First download and install Maven 2. Then perform these steps:

  1. Step up into the parent (workmanager) directory and invoke mvn install to install the Maven pom.xml files, build the workmanager and spider jars and install these into your local Maven repository.
  2. Step down into the spider directory and invoke mvn assembly:assembly to build the application and the distribution.

Run Instructions

  1. Set the TC_HOME env variable to point to the root of the Terracotta DSO installation directory.

  2. Start a Terracotta Server from the $TC_HOME/dso/samples directory.
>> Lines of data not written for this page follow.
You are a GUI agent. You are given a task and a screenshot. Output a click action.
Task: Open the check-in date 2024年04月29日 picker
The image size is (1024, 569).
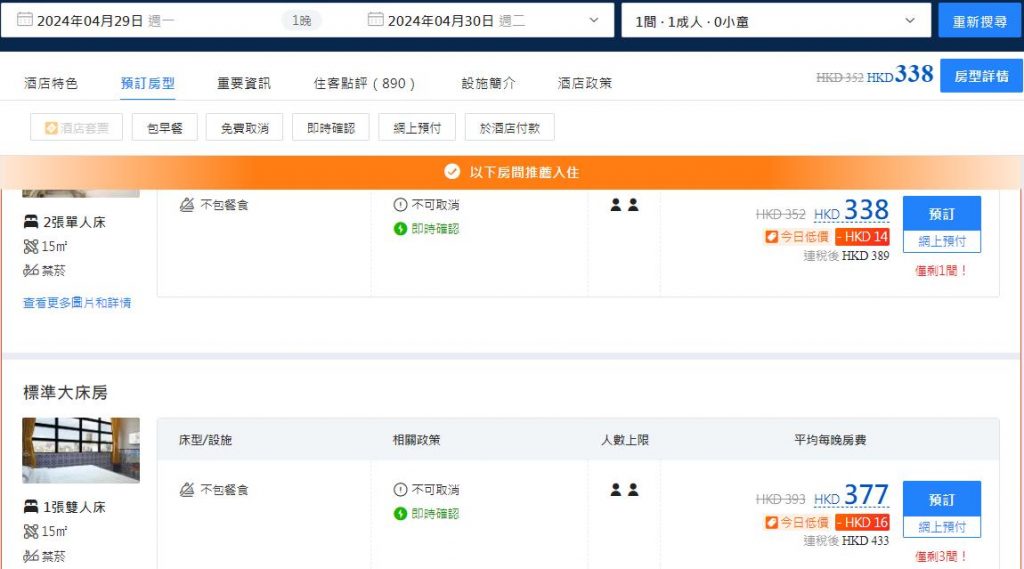(90, 20)
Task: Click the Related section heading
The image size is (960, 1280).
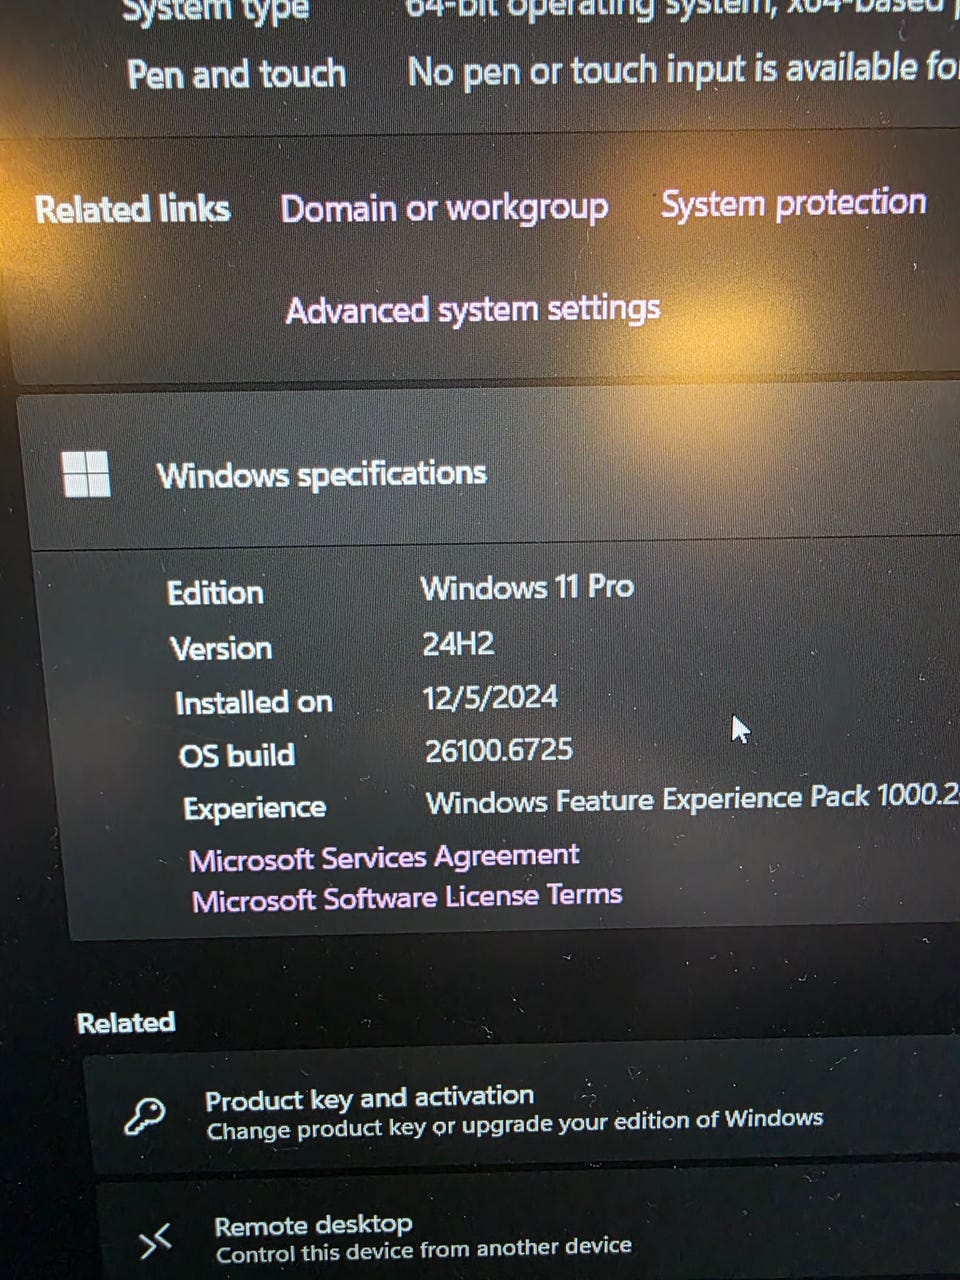Action: click(126, 1022)
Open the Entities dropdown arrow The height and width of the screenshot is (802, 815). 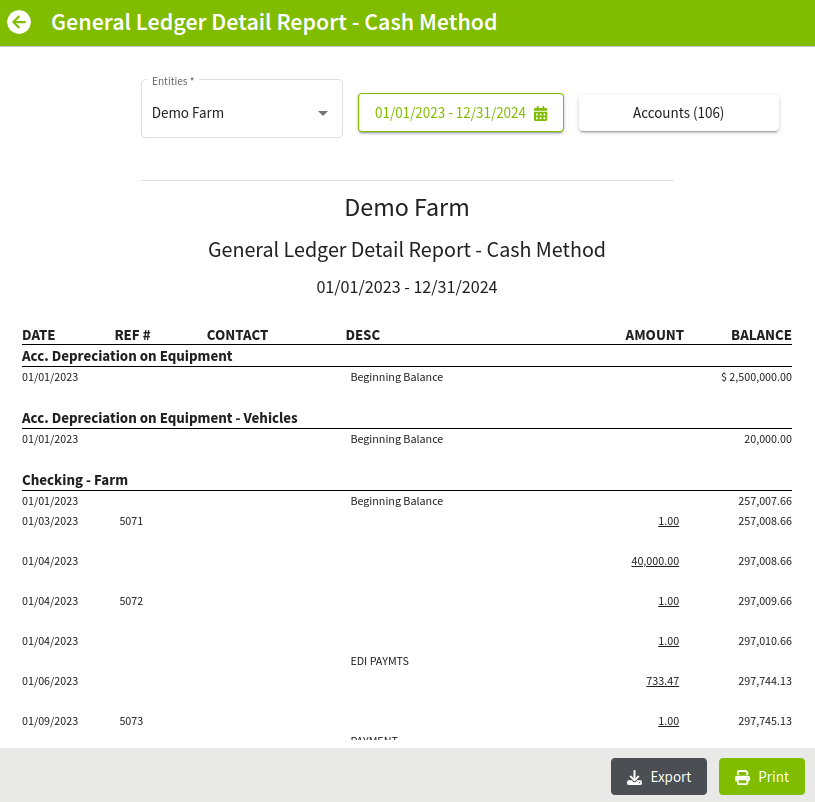323,113
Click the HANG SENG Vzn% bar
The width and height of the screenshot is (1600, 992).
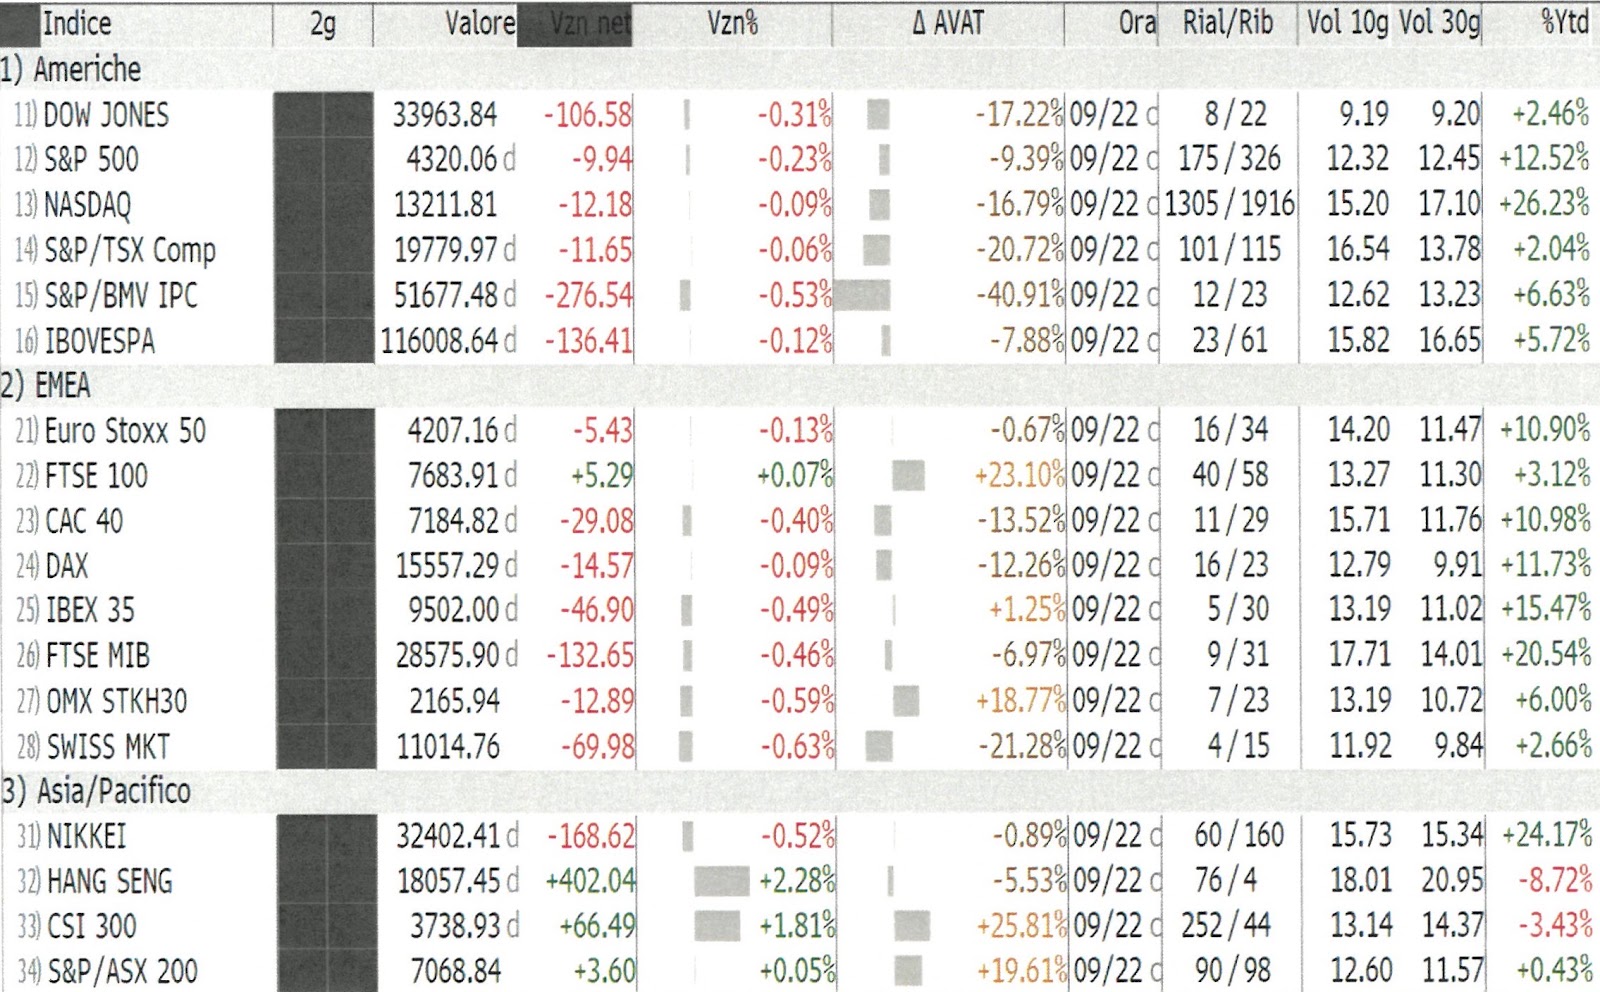tap(721, 881)
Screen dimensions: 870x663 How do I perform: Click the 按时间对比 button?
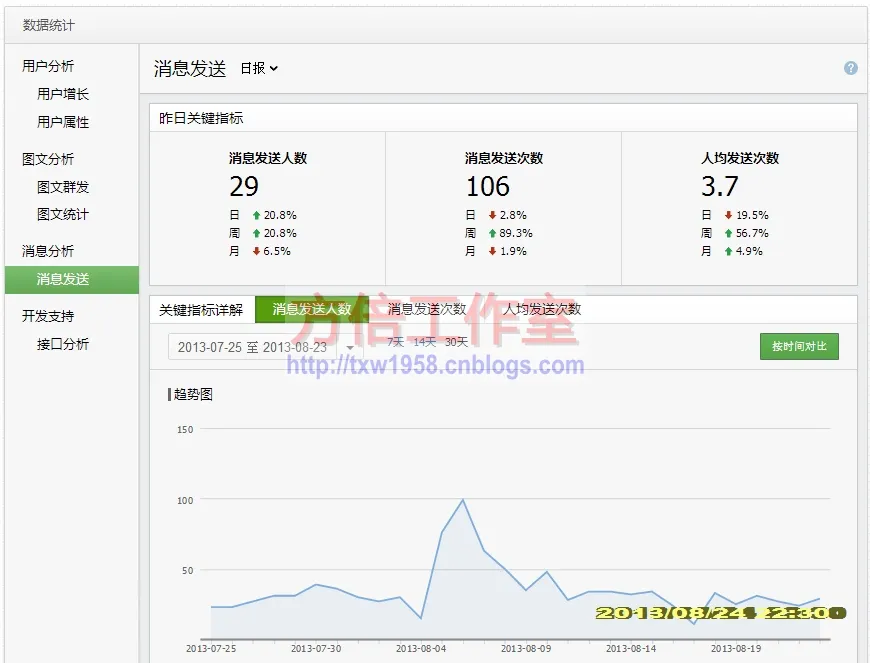(x=799, y=346)
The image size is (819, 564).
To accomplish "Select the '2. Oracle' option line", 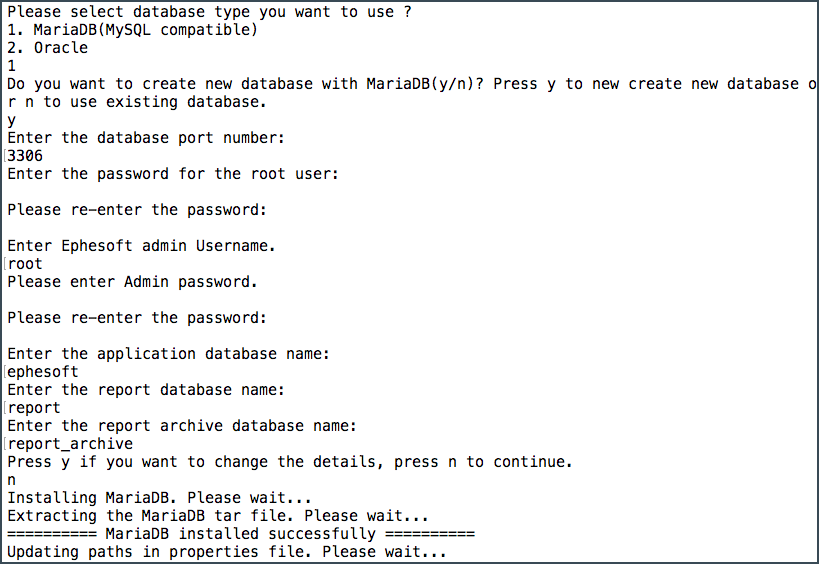I will [x=48, y=48].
    Unix: ./start-demo-server.sh &
    Windows: start-demo-server.bat

  3. Start a Master:

    Unix: master.sh
    Windows: master.bat

    You have to feed it with a colon separated list of all the routing IDs using the '-i' option: '-i 0:1:2'. Routing IDs are simply used to associate workers with queues. If you plan to run the demo with two workers, you would pass '-i 0:1' as arguments to the command.
    You can also feed it an optional "fail-over" routing ID, which specifies a queue and worker that will receive failed work, this is done by providing the '-f' option together with a routing ID.

    By default it will let the web spider crawl the www.terracotta.org web site, but if you want to change that you can the master.bat/master.sh script.

  4. Start one or more Workers:

    Unix: worker.sh
    Windows: worker.bat

    You have to feed it with a routing ID for each worker (which will be the queue that the worker should use, has to be one that is stated in the master '-i' option routing ID list.

E.g. something like:
master.bat -i route1:route2

worker.bat route1 
worker.bat route2